*ABOUT THIS EXERCISE*
Give back all of the records, exactly and completely.
[[ SUPPLIED ENTRIES, beginning ]]
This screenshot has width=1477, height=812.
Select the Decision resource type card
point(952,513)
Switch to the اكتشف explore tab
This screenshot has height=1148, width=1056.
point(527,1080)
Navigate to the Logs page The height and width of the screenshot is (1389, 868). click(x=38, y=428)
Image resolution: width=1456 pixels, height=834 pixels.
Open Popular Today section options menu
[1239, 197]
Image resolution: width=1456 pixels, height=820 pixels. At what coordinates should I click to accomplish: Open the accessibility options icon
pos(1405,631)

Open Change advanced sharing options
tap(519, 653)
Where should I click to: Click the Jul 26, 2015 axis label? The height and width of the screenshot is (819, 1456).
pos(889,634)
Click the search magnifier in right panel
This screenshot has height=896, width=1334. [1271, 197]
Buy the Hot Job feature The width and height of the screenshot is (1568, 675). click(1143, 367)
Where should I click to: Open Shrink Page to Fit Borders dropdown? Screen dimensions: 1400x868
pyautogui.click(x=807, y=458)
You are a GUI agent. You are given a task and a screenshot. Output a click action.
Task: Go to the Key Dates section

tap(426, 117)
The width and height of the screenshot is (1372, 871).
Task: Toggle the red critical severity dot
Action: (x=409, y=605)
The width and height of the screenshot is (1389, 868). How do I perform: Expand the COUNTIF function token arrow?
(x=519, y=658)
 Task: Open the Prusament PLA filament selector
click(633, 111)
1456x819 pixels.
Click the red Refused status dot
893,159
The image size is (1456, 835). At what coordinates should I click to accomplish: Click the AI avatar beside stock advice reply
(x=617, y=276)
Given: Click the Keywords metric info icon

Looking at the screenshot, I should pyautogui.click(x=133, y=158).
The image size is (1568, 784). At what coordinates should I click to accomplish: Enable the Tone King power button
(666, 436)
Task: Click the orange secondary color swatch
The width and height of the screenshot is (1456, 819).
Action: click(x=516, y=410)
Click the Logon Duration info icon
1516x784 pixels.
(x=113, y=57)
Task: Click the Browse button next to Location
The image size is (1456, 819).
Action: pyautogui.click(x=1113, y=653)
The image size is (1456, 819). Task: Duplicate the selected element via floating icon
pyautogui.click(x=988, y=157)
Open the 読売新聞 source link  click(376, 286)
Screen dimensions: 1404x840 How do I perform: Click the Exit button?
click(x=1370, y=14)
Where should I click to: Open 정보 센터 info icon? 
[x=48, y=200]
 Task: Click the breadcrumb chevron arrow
[[ SUPPLIED ENTRIES, end ]]
*ANSWER FOR THIS EXERCISE*
This screenshot has width=1477, height=812.
Select the Decision resource type card
point(952,513)
Switch to the اكتشف explore tab
This screenshot has height=1148, width=1056.
point(527,1080)
Navigate to the Logs page The height and width of the screenshot is (1389, 868). click(x=38, y=428)
Image resolution: width=1456 pixels, height=834 pixels.
Open Popular Today section options menu
[1239, 197]
Image resolution: width=1456 pixels, height=820 pixels. At what coordinates should I click to accomplish: Open the accessibility options icon
pos(1405,631)

Open Change advanced sharing options
tap(519, 653)
Where should I click to: Click the Jul 26, 2015 axis label? The height and width of the screenshot is (819, 1456).
pos(889,634)
Click the search magnifier in right panel
This screenshot has height=896, width=1334. [1271, 197]
Buy the Hot Job feature The width and height of the screenshot is (1568, 675). click(1143, 367)
Where should I click to: Open Shrink Page to Fit Borders dropdown? Screen dimensions: 1400x868
pyautogui.click(x=807, y=458)
You are a GUI agent. You are given a task and a screenshot. Output a click action.
Task: Go to the Key Dates section

tap(426, 117)
The width and height of the screenshot is (1372, 871).
Task: Toggle the red critical severity dot
Action: (x=409, y=605)
The width and height of the screenshot is (1389, 868). How do I perform: Expand the COUNTIF function token arrow?
(x=519, y=658)
 Task: Open the Prusament PLA filament selector
click(633, 111)
1456x819 pixels.
Click the red Refused status dot
893,159
The image size is (1456, 835). At what coordinates should I click to accomplish: Click the AI avatar beside stock advice reply
(x=617, y=276)
Given: Click the Keywords metric info icon

Looking at the screenshot, I should pyautogui.click(x=133, y=158).
The image size is (1568, 784). At what coordinates should I click to accomplish: Enable the Tone King power button
(666, 436)
Task: Click the orange secondary color swatch
The width and height of the screenshot is (1456, 819).
Action: click(x=516, y=410)
Click the Logon Duration info icon
1516x784 pixels.
(x=113, y=57)
Task: Click the Browse button next to Location
The image size is (1456, 819).
Action: pyautogui.click(x=1113, y=653)
The image size is (1456, 819). Task: Duplicate the selected element via floating icon
pyautogui.click(x=988, y=157)
Open the 読売新聞 source link  click(376, 286)
Screen dimensions: 1404x840 How do I perform: Click the Exit button?
click(x=1370, y=14)
Where should I click to: Open 정보 센터 info icon? 
[x=48, y=200]
 Task: Click the breadcrumb chevron arrow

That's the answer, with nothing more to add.